UU yang sudah berlaku 16 tahun sejak disahkan itu hanya sekadar jadi tulisan tanpa guna. Kasus TPPO hingga saat ini masih marak terjadi.
Menurut data yang dipaparkan Tanti Sumartini, Kepala Pusat Pemantauan Undang-undang Badan Keahlian Setjen DPR, korban kasus TPPO di Indonesia terus meningkat dalam tiga tahun terakhir.
Di 2020, terdapat 191 kasus dengan korban TPPO sebanyak 226 orang. 624 kasus terjadi di 2021 dengan melibatkan 683 korban. Di 2022, ada 348 kasus dengan jumlah korban mencapai 401 orang.
“Berdasarkan data tersebut, mayoritas yang menjadi korban adalah kelompok rentan, perempuan, dan anak,” ujar Tanti.
Baca Juga: Kapolri Bentuk Satgas TPPO, Pokja MPM Minta Jaringan Mafia Dibongkar
Berdasarkan Global Organized Crime Index, dalam kasus TPPO, perempuan dan anak sering menjadi korban eksploitasi seksual.
Perempuan sering menjadi korban kerja paksa, mobilitasnya dibatasi, mengalami kekerasan fisik, bekerja dengan upah di bawah standar, bahkan tidak dibayar sama sekali.
Baca Juga: ‘Suster Kargo’ Jelaskan Soal Donasi Pemulangan Jenazah PMI NTT
Lebih lanjut Tanti memaparkan tiga aspek mengapa UU TPPO masih belum efektif dalam mengatasi masalah TPPO.
1. Aspek Substansi Hukum
“Pasal 2 UU TPPO yang menjelaskan tentang proses, cara, dan tujuan masih belum jelas penjelasannya sehingga aparat penegak hukum masih kesulitan menafsirkan delik pasal 2,” jelas Tanti.
Ia menjelaskan, pihak-pihak yang berwewenang punya kuasa untuk memblokir harta kekayaan pelaku TPPO. Namun dalam UU TPPO belum ada petunjuk teknis dalam pemblokiran bagi pelaku.
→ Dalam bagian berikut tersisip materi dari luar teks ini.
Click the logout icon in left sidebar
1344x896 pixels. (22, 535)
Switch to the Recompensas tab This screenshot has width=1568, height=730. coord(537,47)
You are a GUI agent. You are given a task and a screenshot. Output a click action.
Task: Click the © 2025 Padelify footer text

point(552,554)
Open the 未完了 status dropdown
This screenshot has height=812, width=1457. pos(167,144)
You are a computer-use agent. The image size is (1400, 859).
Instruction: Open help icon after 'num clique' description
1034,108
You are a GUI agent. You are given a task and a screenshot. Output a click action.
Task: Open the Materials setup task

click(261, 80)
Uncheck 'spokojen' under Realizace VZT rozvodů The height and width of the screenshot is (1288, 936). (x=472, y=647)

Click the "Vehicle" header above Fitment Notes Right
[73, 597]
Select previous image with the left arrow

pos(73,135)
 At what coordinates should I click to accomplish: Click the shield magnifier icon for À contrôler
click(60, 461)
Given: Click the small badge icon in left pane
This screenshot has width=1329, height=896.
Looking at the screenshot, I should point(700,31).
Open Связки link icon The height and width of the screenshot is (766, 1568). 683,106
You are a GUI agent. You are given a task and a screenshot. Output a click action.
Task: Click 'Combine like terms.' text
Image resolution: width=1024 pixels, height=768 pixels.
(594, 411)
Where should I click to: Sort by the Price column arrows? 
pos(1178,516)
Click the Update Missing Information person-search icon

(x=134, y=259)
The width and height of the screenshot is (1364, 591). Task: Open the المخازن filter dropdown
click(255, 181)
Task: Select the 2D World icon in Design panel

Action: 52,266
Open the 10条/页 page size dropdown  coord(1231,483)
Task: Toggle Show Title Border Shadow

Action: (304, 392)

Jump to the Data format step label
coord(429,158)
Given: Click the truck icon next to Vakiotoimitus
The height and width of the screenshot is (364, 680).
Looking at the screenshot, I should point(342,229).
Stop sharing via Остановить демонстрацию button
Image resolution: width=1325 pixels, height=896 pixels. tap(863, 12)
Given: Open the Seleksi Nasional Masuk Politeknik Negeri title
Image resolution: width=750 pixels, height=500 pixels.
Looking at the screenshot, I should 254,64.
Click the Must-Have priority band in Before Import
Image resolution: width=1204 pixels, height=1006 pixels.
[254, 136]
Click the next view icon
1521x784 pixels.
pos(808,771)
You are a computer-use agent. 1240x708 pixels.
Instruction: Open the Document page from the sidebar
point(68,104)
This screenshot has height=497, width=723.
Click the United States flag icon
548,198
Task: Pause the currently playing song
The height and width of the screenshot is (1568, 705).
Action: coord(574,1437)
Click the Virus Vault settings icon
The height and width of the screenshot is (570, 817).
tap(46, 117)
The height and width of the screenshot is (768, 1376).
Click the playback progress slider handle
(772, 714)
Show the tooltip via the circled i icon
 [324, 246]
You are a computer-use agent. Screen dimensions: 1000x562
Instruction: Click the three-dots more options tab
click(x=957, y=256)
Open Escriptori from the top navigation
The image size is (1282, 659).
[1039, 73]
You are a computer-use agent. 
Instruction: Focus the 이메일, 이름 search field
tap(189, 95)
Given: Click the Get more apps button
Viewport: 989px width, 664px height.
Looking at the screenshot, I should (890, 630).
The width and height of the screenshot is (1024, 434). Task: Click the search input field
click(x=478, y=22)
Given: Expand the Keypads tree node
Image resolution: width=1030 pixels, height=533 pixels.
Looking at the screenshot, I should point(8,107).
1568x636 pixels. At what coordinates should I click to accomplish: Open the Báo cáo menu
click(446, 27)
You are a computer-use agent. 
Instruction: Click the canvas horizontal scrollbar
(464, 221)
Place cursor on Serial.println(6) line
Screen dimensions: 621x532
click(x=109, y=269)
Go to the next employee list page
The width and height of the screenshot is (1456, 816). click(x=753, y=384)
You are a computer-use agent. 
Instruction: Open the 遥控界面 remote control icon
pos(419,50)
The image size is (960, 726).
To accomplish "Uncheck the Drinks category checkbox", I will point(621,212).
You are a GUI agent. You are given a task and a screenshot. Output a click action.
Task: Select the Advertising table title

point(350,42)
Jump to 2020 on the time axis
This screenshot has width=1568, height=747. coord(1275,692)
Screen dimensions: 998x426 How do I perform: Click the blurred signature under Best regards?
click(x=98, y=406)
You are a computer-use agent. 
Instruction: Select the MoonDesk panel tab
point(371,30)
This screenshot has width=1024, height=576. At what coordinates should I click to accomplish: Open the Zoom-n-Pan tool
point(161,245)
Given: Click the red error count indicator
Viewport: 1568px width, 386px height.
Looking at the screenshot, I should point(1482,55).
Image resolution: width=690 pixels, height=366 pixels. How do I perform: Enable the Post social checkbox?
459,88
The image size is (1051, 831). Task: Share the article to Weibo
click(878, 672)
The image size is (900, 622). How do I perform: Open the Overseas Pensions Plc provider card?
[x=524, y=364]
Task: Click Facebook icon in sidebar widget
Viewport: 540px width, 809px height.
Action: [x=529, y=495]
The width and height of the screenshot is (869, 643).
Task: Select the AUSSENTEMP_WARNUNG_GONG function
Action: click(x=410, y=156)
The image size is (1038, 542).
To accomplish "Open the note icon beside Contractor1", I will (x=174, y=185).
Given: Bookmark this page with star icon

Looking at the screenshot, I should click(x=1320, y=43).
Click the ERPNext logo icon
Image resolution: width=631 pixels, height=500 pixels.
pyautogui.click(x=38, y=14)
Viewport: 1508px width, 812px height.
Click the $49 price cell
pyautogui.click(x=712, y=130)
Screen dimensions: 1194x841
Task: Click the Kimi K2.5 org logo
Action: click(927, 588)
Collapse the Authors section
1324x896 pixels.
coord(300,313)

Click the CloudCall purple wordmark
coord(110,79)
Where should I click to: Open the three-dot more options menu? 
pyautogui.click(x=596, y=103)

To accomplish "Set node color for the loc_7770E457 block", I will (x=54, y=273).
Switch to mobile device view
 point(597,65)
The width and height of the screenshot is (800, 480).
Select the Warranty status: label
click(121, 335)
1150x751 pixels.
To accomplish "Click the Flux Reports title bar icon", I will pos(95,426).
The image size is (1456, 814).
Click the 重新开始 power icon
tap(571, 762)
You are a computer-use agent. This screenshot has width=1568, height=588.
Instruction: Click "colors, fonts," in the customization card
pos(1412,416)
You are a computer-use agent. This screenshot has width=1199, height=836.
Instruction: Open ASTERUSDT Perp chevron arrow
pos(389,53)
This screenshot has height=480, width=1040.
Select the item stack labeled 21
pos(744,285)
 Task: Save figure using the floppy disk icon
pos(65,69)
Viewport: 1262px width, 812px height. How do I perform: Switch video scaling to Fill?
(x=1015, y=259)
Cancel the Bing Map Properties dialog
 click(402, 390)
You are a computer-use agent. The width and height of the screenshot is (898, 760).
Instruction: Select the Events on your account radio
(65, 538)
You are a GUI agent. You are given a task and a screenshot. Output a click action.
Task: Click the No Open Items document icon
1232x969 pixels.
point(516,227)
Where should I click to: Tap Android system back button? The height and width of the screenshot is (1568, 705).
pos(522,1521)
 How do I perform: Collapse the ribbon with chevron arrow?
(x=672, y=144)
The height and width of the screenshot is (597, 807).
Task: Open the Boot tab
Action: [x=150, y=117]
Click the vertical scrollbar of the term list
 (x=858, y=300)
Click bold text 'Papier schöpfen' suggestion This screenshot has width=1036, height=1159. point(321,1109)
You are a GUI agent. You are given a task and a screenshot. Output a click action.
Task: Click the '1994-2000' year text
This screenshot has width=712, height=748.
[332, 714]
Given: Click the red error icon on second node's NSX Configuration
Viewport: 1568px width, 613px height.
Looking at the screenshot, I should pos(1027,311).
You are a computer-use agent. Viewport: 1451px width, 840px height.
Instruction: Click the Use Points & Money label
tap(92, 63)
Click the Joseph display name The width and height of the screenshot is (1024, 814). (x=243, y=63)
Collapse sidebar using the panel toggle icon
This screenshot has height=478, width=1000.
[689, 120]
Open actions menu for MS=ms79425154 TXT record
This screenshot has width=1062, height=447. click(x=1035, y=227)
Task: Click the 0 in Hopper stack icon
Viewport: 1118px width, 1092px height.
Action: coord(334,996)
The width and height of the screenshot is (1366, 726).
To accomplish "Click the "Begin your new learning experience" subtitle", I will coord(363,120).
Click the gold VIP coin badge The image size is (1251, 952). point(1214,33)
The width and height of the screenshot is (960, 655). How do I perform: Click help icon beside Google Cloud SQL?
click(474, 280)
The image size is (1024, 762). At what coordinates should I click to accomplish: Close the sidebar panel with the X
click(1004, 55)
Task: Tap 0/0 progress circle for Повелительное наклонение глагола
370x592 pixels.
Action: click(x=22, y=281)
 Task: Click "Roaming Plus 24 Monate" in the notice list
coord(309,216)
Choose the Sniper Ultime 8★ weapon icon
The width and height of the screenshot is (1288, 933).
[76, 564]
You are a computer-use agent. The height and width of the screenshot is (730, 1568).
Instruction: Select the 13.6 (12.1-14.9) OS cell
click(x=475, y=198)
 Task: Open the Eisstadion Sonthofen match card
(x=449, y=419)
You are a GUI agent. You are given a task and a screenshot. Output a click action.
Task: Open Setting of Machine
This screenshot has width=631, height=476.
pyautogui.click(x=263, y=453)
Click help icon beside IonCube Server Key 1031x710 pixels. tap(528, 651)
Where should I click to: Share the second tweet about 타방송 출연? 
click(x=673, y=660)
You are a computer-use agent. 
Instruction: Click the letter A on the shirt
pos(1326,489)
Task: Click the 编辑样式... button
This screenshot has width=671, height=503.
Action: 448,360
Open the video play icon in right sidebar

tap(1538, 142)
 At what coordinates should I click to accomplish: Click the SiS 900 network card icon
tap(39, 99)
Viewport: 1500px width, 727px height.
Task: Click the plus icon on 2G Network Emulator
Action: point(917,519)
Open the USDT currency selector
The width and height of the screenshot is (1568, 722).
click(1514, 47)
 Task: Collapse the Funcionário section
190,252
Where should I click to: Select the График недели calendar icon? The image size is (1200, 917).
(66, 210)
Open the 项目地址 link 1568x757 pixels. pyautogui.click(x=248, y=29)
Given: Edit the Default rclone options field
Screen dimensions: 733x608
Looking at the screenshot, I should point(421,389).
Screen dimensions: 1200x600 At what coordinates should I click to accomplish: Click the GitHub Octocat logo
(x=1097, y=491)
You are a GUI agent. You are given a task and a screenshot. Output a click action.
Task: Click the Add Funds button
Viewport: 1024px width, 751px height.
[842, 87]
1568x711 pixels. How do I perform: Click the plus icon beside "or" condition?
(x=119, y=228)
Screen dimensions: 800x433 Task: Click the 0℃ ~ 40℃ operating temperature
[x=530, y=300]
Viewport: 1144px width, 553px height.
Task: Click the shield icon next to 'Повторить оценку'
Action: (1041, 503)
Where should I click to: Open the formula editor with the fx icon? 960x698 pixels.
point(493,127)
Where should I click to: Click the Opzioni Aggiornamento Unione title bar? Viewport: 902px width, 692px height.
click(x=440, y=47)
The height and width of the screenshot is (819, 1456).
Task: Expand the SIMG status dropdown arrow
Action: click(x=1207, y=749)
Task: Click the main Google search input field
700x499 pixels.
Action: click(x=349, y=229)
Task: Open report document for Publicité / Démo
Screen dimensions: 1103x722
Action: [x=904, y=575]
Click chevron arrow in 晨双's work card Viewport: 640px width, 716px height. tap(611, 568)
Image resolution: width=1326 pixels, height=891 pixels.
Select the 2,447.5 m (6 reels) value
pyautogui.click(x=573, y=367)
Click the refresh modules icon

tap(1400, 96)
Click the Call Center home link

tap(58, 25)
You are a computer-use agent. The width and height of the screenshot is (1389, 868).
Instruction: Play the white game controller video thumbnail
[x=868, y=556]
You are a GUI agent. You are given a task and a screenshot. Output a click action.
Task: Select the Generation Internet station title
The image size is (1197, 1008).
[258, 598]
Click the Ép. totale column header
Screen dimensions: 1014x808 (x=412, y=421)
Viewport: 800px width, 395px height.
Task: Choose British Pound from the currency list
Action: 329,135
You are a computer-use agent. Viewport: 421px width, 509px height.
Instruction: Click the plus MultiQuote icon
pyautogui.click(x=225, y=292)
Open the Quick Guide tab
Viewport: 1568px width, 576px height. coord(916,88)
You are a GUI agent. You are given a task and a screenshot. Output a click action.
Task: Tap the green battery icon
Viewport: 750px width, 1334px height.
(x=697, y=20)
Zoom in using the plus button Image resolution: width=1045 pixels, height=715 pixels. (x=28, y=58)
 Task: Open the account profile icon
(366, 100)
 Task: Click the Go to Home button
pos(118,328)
Selanjutnya yaitu belum terpenuhinya hak restitusi bagi korban TPPO.
2. Aspek Struktur Hukum
Tanti menjelaskan, korrdinasi antara LPSD dengan APH (polisi dan penuntut umum) dalam pengajuan restitusi belum efektif.
“Koordinasi cenderung lebih lambat karena LPSK belum ada di semua daerah,” katanya.
Lalu ditemukan belum efektifnya koordinasi antara pemerintah pusat dan daerah dalam menganggulangi TPPO. Sebutnya, “Pemda belum banyak berkomitmen untuk membuat perda dalam menanggulangi TPPO,”.
Lalu gugus tugas TPPO yang belum efektif. Kata Tanti, pembentukan gugus tugas TPPO sejatinya adalah kerja sama antara kementerian dengan pemda, namun disebut masih belum optimal karena lagi-lagi komitmen pemerintah yang masih dipertanyakan.
Baca Juga: Pejabat BIN Diduga Terlibat TPPO, Romo Paschal Tunggu Mahfud MD di Batam
3. Aspek Budaya Hukum
Di mana kerahasiaan identitas saksi dan korban masih belum terjamin. Berdasar data dari Asean-Australia center Trafficking, di 2020 pada 239 kasus yang dianalisis, 92% putusan tidak merahasiakan identitas korban.
Selebihnya, Tanti menjelaskan jika UU TPPO ini masih belum efektif oleh karena peran masyarakat yang belum optimal.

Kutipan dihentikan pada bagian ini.